Yu baissa les yeux sur le moniteur. Ils avaient franchi les dix mille neuf cents mètres de fond. Quelques applaudissements et cris de joie résonnèrent dans l’étroit habitacle, comme les explosions de grains de maïs portés au feu dans une boîte de conserve.

— Pas de réjouissances précipitées, les modéra Toda, le responsable de l’expédition. Descendre à plus de dix mille, tout le monde peut le faire. Ici, l’enjeu, ça va être de battre le record chinois.

Presque onze kilomètres de fond, conquis par le sous-marin Fendouzhe le 19 novembre 2020. Plus de dix ans déjà. Cette mission aurait dû ouvrir la porte à de nombreuses autres, mais la troisième vague épidémique, suivie de son cousin mutant, le SRAS-12, avait mis un terme à toute velléité d’exploration chinoise pendant un certain temps. Du moins, c’était l’explication qu’on leur avait servi.
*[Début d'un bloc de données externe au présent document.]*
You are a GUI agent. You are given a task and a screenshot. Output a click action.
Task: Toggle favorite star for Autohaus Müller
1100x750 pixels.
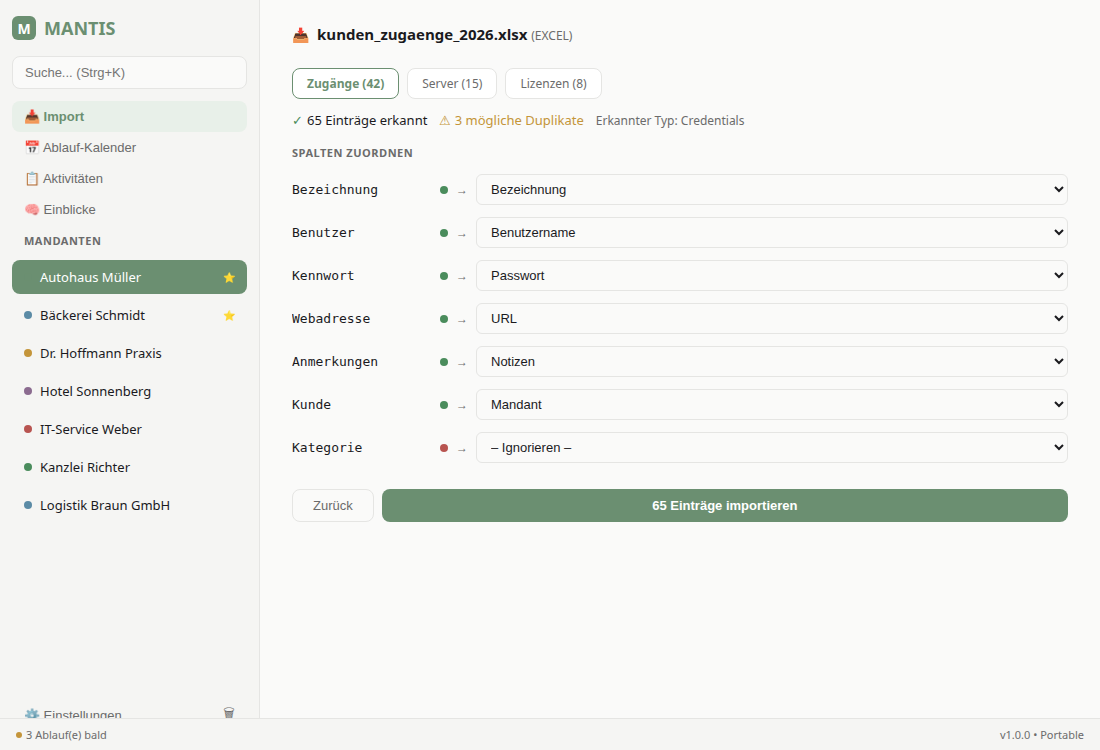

Si on la compare avec celle des sommets, les progrès dans la conquête des abysses ont toujours été lents. Depuis la première tentative de descente dans la fosse par les océanographes Don Walsh et Jacques Piccard, en 1960 (descendus jusqu’à 10 916 mètres), il s’est écoulé des décennies avant que l’homme puisse y retourner. La descente en solo du cinéaste James Cameron en 2012 avait relancé la mode de ces explorations extrêmes, à l’époque. Pensez-vous, un cinéaste ! Le record fut ensuite battu en 2019 par Victor Vescovo, puis, en 2020, ce fut l’astronaute Kathy Sullivan qui franchit une nouvelle frontière en étant la première femme à descendre à plus de dix mille mètres de fond. De glorieux conquérants de l’inutile, comme l’avaient été en leur temps Edmund Hillary et Tenzing Norgay, sur d’autres frontières. À ce niveau, les lisières du ciel et les tréfonds de la terre se confondent : Yu le savait, lui qui venait d’un pays où la montagne a toujours été le pendant inversé de la mer.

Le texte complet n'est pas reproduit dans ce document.